## [Dataset excerpts]

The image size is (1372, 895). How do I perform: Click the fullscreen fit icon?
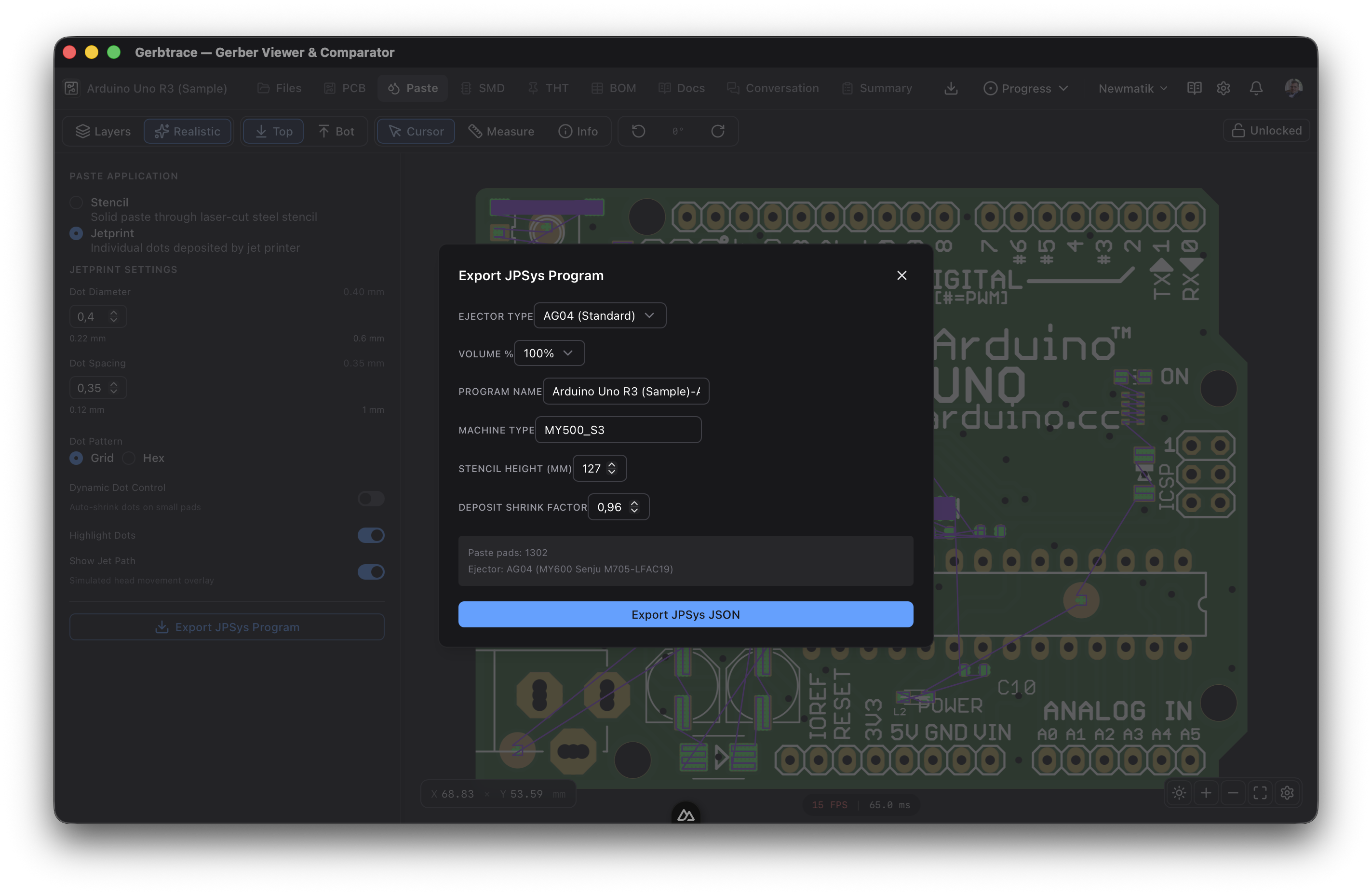[1260, 793]
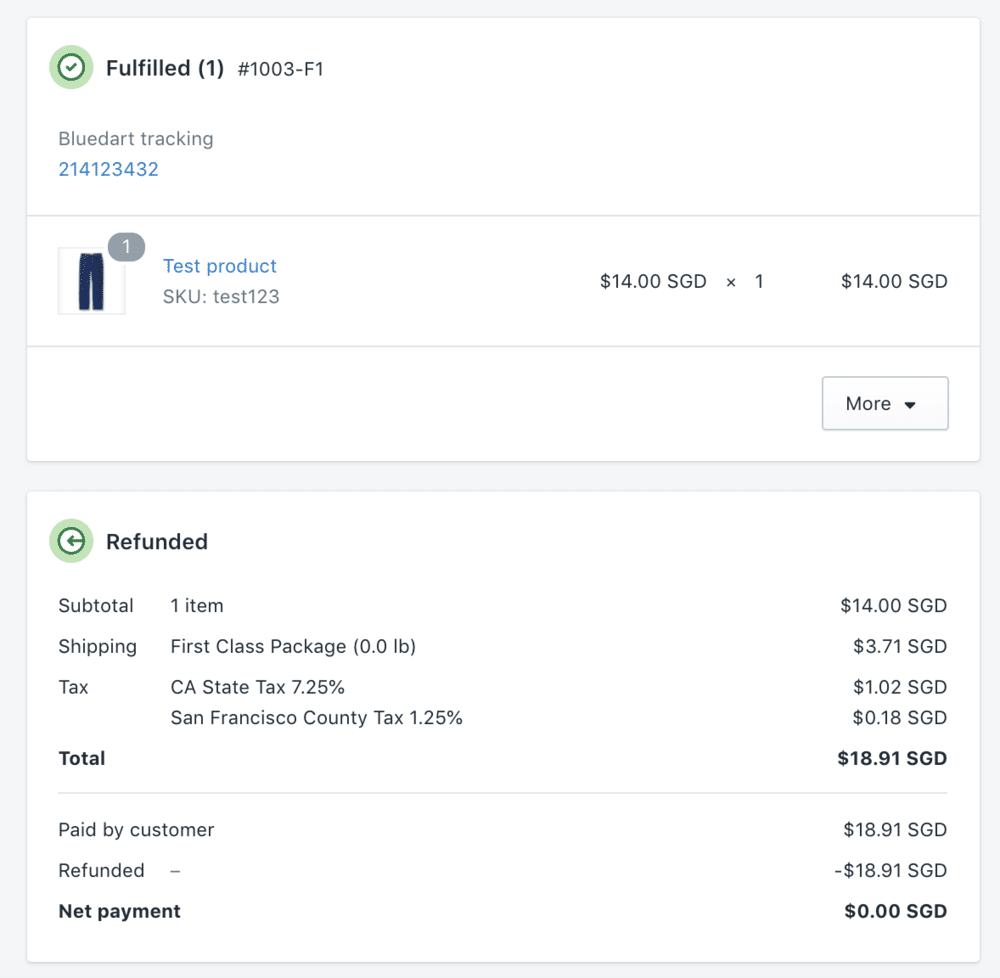Click the Net payment $0.00 SGD amount
Image resolution: width=1000 pixels, height=978 pixels.
click(895, 911)
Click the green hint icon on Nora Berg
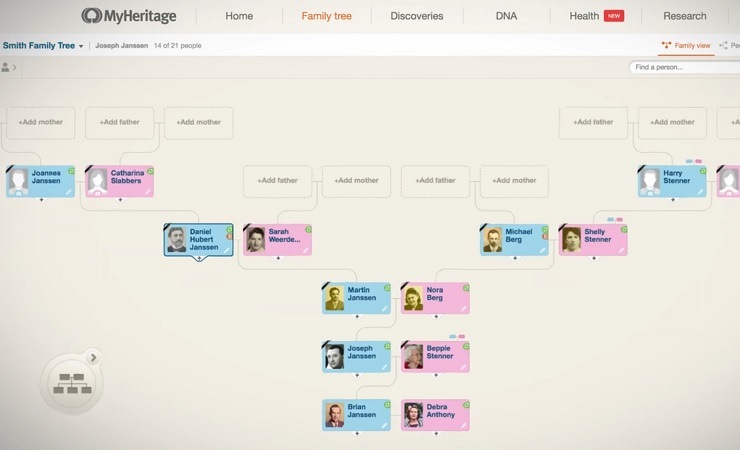 (466, 288)
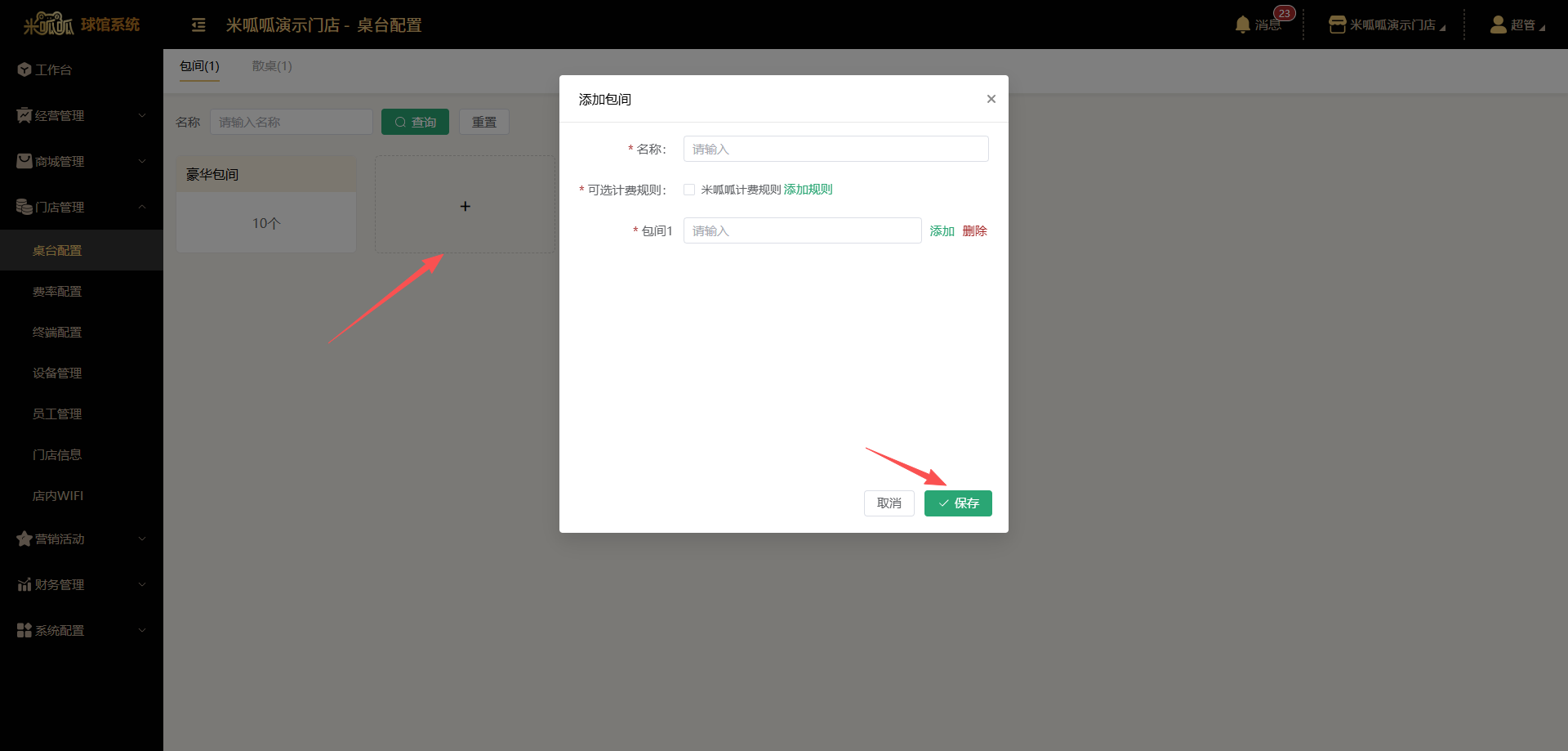The width and height of the screenshot is (1568, 751).
Task: Switch to the 散桌(1) tab
Action: (272, 66)
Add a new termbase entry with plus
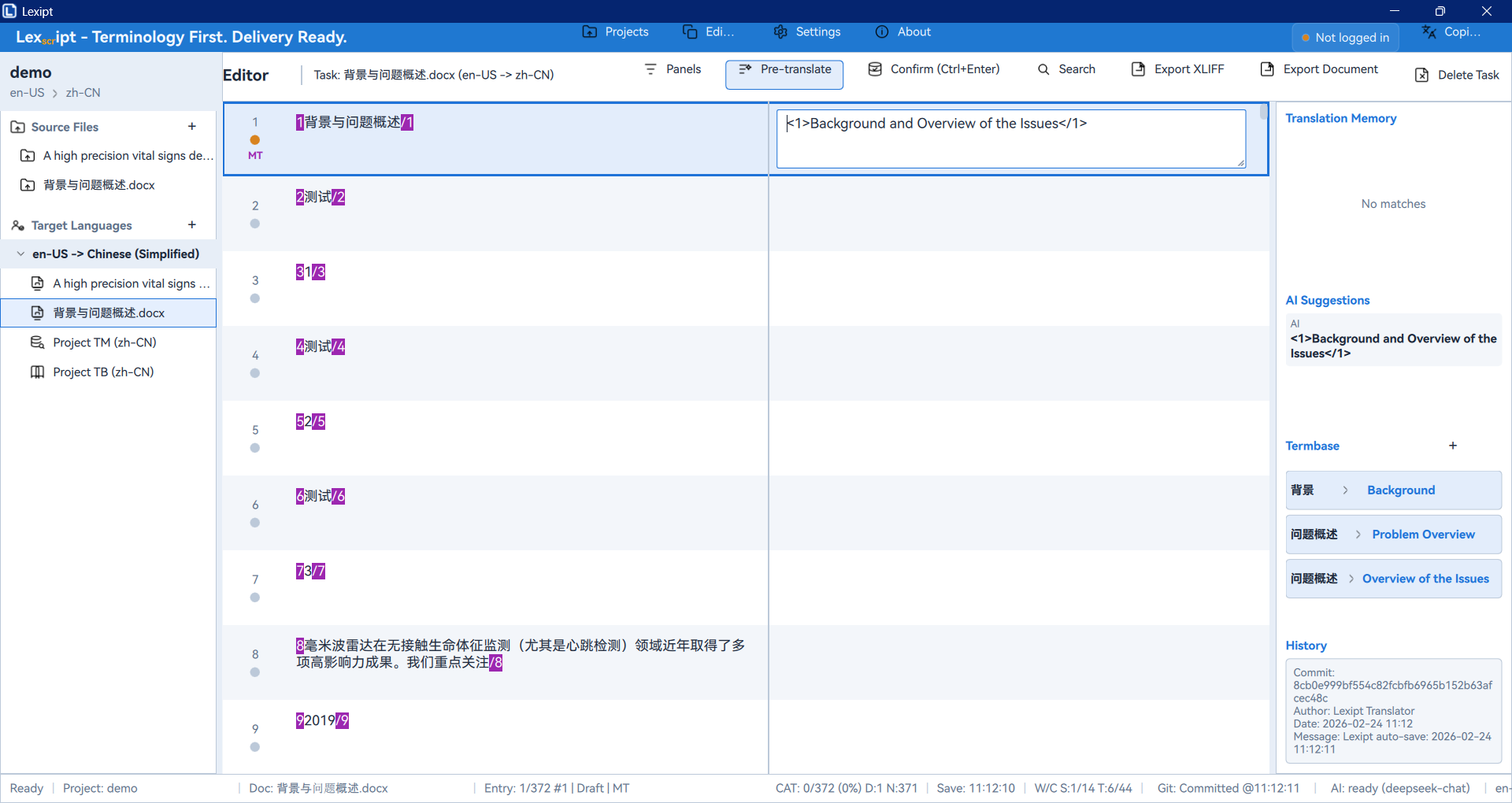Viewport: 1512px width, 803px height. click(x=1452, y=446)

## [What to do]
Only the pictures are to be left out; restate everything else in the listing word for word.

## [Written reply]
The image size is (1372, 895). How do I perform: Click the fullscreen fit icon?
[1260, 793]
Click the Net payment $0.00 SGD amount
Image resolution: width=1000 pixels, height=978 pixels.
click(895, 911)
Click the green hint icon on Nora Berg
 (466, 288)
The width and height of the screenshot is (1568, 751).
Task: Switch to the 散桌(1) tab
Action: (272, 66)
Add a new termbase entry with plus
Viewport: 1512px width, 803px height. click(x=1452, y=446)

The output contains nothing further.